Record excerpts:
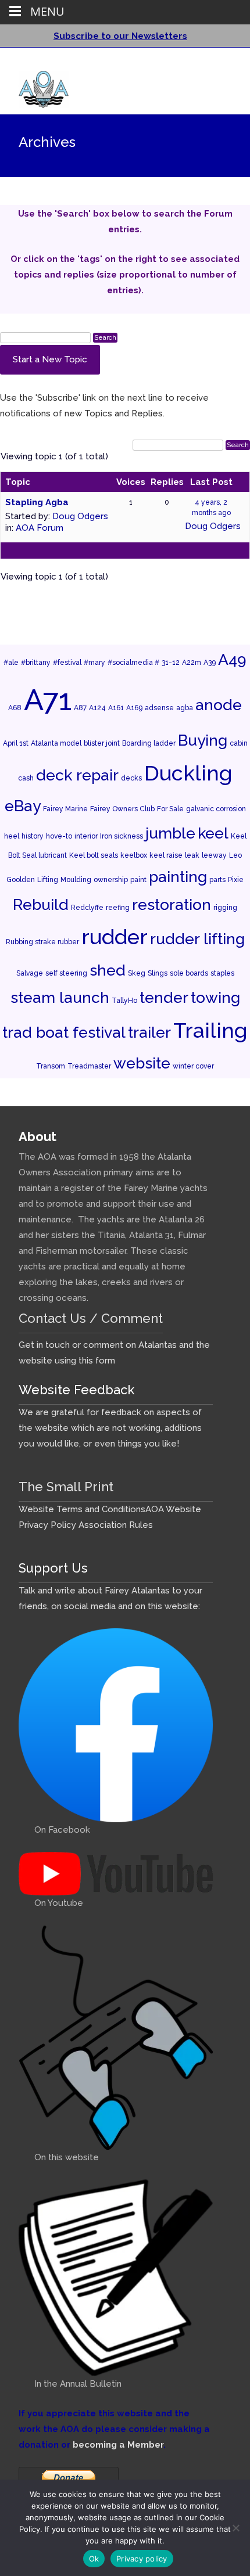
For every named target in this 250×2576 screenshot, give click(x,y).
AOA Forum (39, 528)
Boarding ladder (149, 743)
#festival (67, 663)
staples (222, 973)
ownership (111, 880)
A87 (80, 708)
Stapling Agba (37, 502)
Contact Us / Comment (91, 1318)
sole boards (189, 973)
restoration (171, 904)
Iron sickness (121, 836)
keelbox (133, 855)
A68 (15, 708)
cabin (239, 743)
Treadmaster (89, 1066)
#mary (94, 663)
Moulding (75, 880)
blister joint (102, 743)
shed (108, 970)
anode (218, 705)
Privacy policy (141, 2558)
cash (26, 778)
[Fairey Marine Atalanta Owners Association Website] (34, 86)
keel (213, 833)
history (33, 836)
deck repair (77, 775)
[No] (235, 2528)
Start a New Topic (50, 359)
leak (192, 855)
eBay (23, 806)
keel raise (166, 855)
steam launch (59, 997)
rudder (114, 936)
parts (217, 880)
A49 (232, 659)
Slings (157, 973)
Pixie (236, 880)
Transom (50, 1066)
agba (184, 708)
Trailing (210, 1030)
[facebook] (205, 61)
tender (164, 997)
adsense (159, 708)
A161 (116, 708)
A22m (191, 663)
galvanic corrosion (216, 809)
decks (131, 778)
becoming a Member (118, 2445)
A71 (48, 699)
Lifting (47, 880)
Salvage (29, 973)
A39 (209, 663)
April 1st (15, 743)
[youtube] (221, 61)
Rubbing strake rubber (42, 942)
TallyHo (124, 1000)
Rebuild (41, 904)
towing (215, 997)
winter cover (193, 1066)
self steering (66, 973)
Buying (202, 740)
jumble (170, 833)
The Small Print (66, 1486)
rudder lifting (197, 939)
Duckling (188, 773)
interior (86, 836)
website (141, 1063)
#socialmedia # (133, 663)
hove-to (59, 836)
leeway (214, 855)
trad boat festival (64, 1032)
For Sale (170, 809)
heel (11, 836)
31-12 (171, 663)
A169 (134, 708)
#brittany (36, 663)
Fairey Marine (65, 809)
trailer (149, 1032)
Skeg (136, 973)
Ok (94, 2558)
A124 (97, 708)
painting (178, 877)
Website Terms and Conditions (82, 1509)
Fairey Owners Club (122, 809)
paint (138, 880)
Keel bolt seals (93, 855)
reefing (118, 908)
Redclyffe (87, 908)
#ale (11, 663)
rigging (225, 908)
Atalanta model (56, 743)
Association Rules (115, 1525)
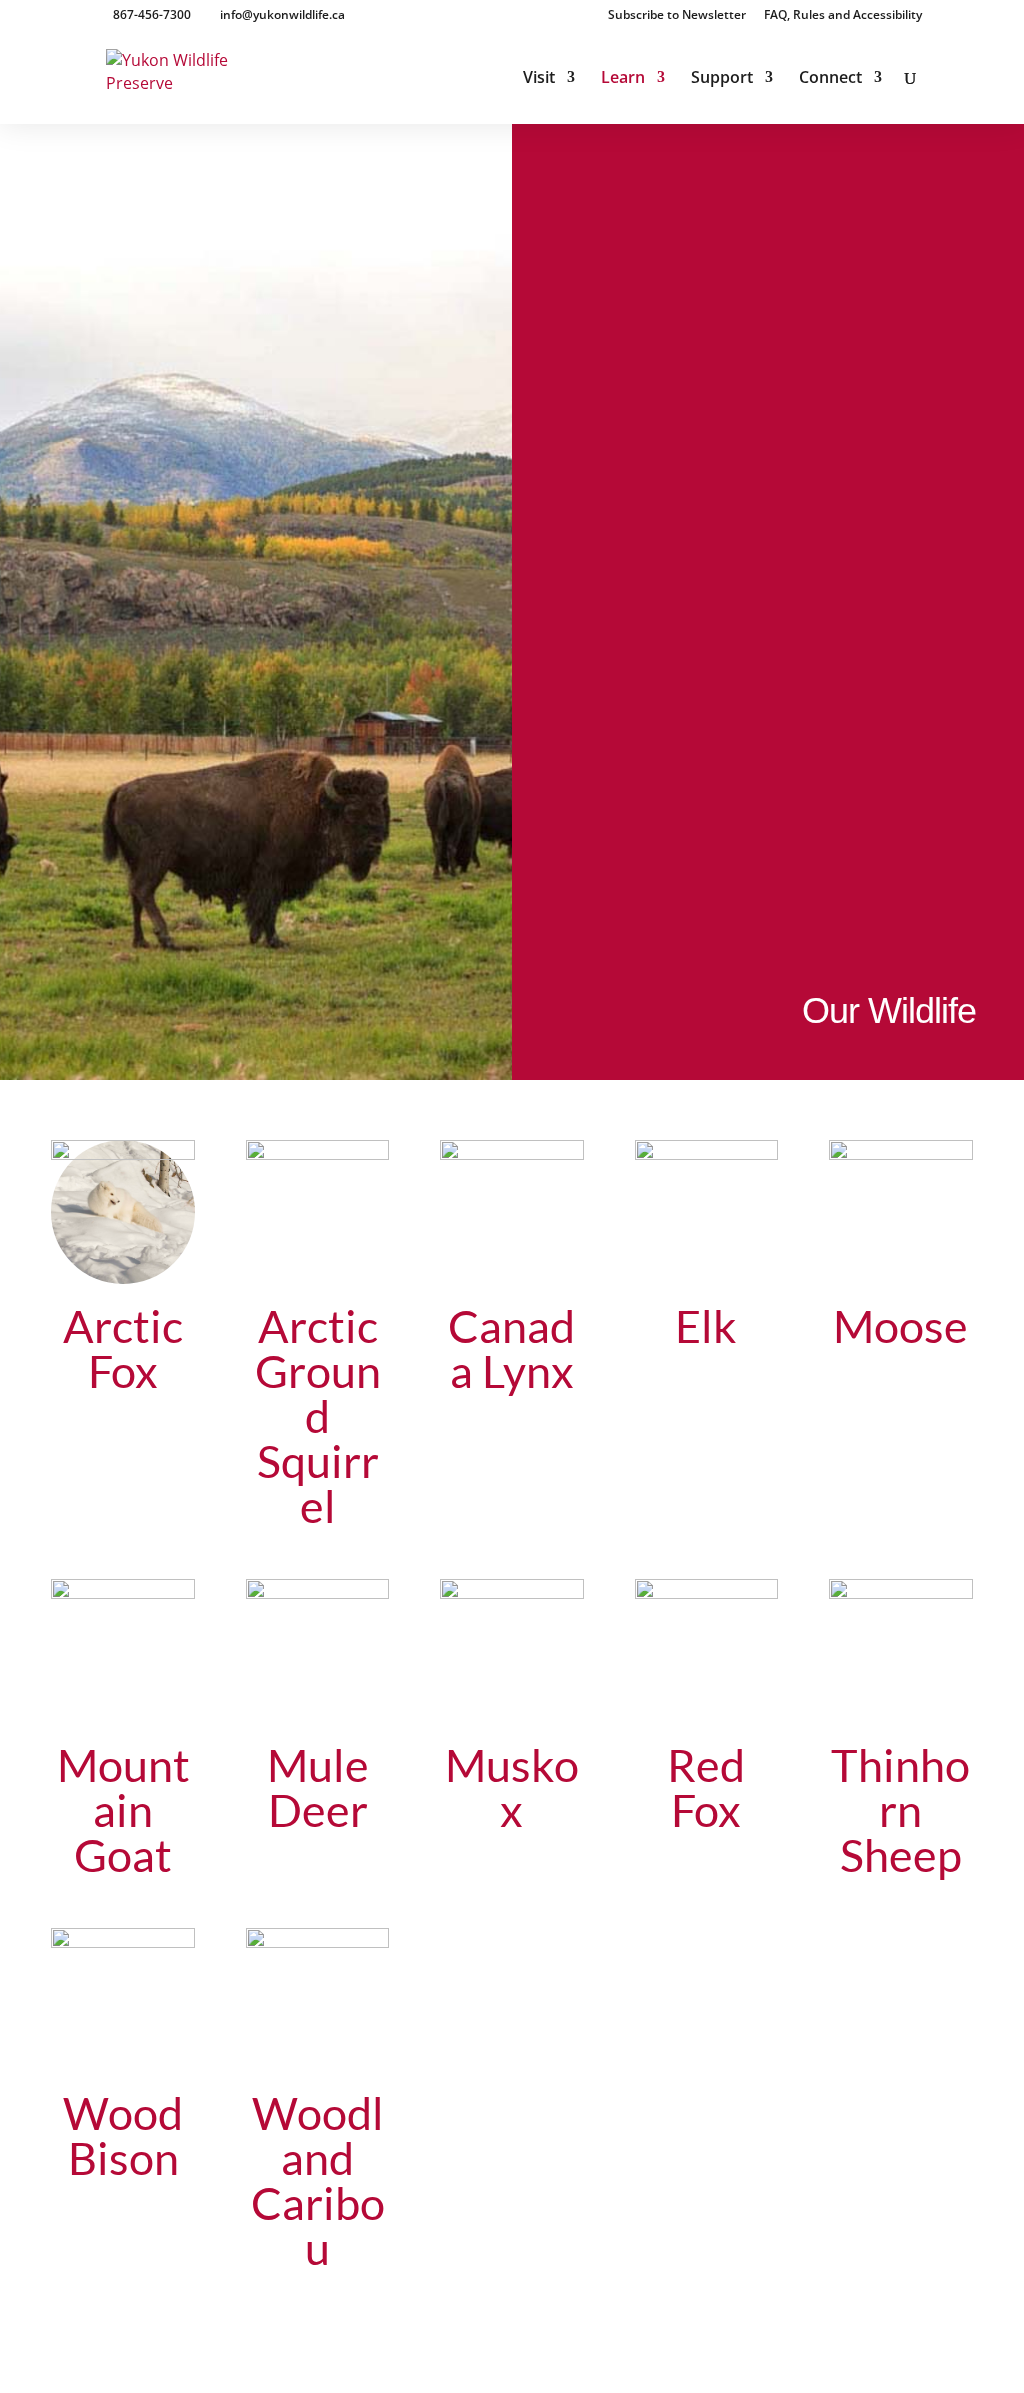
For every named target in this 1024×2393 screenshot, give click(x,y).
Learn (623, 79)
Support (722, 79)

Problem details:
Put down exactly the lines of the data above that run from its first line through the line bearing "painting (178, 877)", and no pictures.

Your solution:
For every named target in this 250×2576 screenshot, give click(x,y).
AOA Forum (39, 528)
Boarding ladder (149, 743)
#festival (67, 663)
staples (222, 973)
ownership (111, 880)
A87 (80, 708)
Stapling Agba (37, 502)
Contact Us / Comment (91, 1318)
sole boards (189, 973)
restoration (171, 904)
Iron sickness (121, 836)
keelbox (133, 855)
A68 (15, 708)
cabin (239, 743)
Treadmaster (89, 1066)
#mary (94, 663)
Moulding (75, 880)
blister joint (102, 743)
shed (108, 970)
anode (218, 705)
Privacy policy (141, 2558)
cash (26, 778)
[Fairey Marine Atalanta Owners Association Website] (34, 86)
keel (213, 833)
history (33, 836)
deck repair (77, 775)
[No] (235, 2528)
Start a New Topic (50, 359)
leak (192, 855)
eBay (23, 806)
keel raise (166, 855)
steam launch (59, 997)
rudder (114, 936)
parts (217, 880)
A49 (232, 659)
Slings (157, 973)
Pixie (236, 880)
Transom (50, 1066)
agba (184, 708)
Trailing (210, 1030)
[facebook] (205, 61)
tender (164, 997)
adsense (159, 708)
A161 (116, 708)
A22m (191, 663)
galvanic corrosion (216, 809)
decks (131, 778)
becoming a Member (118, 2445)
A71 (48, 699)
Lifting (47, 880)
Salvage (29, 973)
A39 (209, 663)
April 1st (15, 743)
[youtube] (221, 61)
Rubbing strake rubber (42, 942)
TallyHo (124, 1000)
Rebuild (41, 904)
towing (215, 997)
winter cover (193, 1066)
self steering (66, 973)
Buying (202, 740)
jumble (170, 833)
The Small Print (66, 1486)
rudder lifting (197, 939)
Duckling (188, 773)
interior (86, 836)
website (141, 1063)
#socialmedia # (133, 663)
hove-to (59, 836)
leeway (214, 855)
trad boat festival (64, 1032)
For Sale (170, 809)
heel (11, 836)
31-12 (171, 663)
A169 (134, 708)
#brittany (36, 663)
Fairey Marine (65, 809)
trailer (149, 1032)
Skeg (136, 973)
Ok (94, 2558)
A124 (97, 708)
painting (178, 877)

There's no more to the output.